▶ GIVEN INFORMATION:
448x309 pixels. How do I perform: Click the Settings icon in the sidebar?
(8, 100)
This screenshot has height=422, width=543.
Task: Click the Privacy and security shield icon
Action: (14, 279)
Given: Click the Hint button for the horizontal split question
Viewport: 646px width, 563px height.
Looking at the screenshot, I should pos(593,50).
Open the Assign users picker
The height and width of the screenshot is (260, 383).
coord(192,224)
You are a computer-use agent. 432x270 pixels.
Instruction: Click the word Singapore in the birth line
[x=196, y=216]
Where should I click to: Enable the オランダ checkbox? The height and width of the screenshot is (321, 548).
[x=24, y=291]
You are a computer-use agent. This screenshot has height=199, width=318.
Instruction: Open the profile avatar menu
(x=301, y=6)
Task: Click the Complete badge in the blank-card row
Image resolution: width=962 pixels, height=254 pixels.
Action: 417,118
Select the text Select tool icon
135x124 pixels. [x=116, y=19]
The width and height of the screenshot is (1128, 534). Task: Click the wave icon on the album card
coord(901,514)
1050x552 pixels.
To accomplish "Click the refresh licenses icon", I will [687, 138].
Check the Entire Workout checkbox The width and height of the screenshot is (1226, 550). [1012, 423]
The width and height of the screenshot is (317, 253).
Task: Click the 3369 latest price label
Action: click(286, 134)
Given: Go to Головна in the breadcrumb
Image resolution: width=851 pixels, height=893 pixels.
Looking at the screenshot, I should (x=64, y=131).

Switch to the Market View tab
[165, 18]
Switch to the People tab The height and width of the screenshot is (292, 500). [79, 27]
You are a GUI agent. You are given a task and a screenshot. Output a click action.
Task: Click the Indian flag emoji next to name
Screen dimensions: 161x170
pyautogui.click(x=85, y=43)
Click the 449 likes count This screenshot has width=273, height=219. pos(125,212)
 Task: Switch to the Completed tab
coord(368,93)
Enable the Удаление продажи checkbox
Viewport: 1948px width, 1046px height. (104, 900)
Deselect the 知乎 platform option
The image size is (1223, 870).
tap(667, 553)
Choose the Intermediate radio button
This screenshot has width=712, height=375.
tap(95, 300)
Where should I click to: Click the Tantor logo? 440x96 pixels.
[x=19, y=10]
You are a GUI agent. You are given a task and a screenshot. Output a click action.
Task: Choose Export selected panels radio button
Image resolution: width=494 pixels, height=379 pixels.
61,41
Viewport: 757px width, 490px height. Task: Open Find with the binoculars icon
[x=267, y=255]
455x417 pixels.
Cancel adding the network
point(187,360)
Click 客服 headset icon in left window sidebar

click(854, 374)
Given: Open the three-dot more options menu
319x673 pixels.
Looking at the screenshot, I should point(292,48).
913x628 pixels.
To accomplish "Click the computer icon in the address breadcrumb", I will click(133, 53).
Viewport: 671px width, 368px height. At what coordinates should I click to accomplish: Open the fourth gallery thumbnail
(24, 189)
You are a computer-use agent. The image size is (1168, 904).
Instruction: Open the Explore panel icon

▶ WHAT YOU SHOULD DO: All the lines above should appear again in the answer, exactly as written.

▶ WRITTEN RESPONSE:
448x309 pixels. How do I perform: Click the Settings icon in the sidebar?
(8, 100)
This screenshot has height=422, width=543.
Task: Click the Privacy and security shield icon
Action: (14, 279)
Given: Click the Hint button for the horizontal split question
Viewport: 646px width, 563px height.
Looking at the screenshot, I should pos(593,50).
Open the Assign users picker
The height and width of the screenshot is (260, 383).
coord(192,224)
You are a computer-use agent. 432x270 pixels.
Instruction: Click the word Singapore in the birth line
[x=196, y=216]
Where should I click to: Enable the オランダ checkbox? The height and width of the screenshot is (321, 548).
[x=24, y=291]
You are a computer-use agent. This screenshot has height=199, width=318.
Instruction: Open the profile avatar menu
(x=301, y=6)
Task: Click the Complete badge in the blank-card row
Image resolution: width=962 pixels, height=254 pixels.
Action: 417,118
Select the text Select tool icon
135x124 pixels. [x=116, y=19]
The width and height of the screenshot is (1128, 534). Task: Click the wave icon on the album card
coord(901,514)
1050x552 pixels.
To accomplish "Click the refresh licenses icon", I will [687, 138].
Check the Entire Workout checkbox The width and height of the screenshot is (1226, 550). [1012, 423]
The width and height of the screenshot is (317, 253).
Task: Click the 3369 latest price label
Action: click(286, 134)
Given: Go to Головна in the breadcrumb
Image resolution: width=851 pixels, height=893 pixels.
Looking at the screenshot, I should (x=64, y=131).

Switch to the Market View tab
[165, 18]
Switch to the People tab The height and width of the screenshot is (292, 500). [79, 27]
You are a GUI agent. You are given a task and a screenshot. Output a click action.
Task: Click the Indian flag emoji next to name
Screen dimensions: 161x170
pyautogui.click(x=85, y=43)
Click the 449 likes count This screenshot has width=273, height=219. pos(125,212)
 Task: Switch to the Completed tab
coord(368,93)
Enable the Удаление продажи checkbox
Viewport: 1948px width, 1046px height. (104, 900)
Deselect the 知乎 platform option
The image size is (1223, 870).
tap(667, 553)
Choose the Intermediate radio button
This screenshot has width=712, height=375.
tap(95, 300)
Where should I click to: Click the Tantor logo? 440x96 pixels.
[x=19, y=10]
You are a GUI agent. You are given a task and a screenshot. Output a click action.
Task: Choose Export selected panels radio button
Image resolution: width=494 pixels, height=379 pixels.
61,41
Viewport: 757px width, 490px height. Task: Open Find with the binoculars icon
[x=267, y=255]
455x417 pixels.
Cancel adding the network
point(187,360)
Click 客服 headset icon in left window sidebar

click(854, 374)
Given: Open the three-dot more options menu
319x673 pixels.
Looking at the screenshot, I should point(292,48).
913x628 pixels.
To accomplish "Click the computer icon in the address breadcrumb", I will click(133, 53).
Viewport: 671px width, 368px height. At what coordinates should I click to accomplish: Open the fourth gallery thumbnail
(24, 189)
You are a computer-use agent. The image size is (1168, 904).
Instruction: Open the Explore panel icon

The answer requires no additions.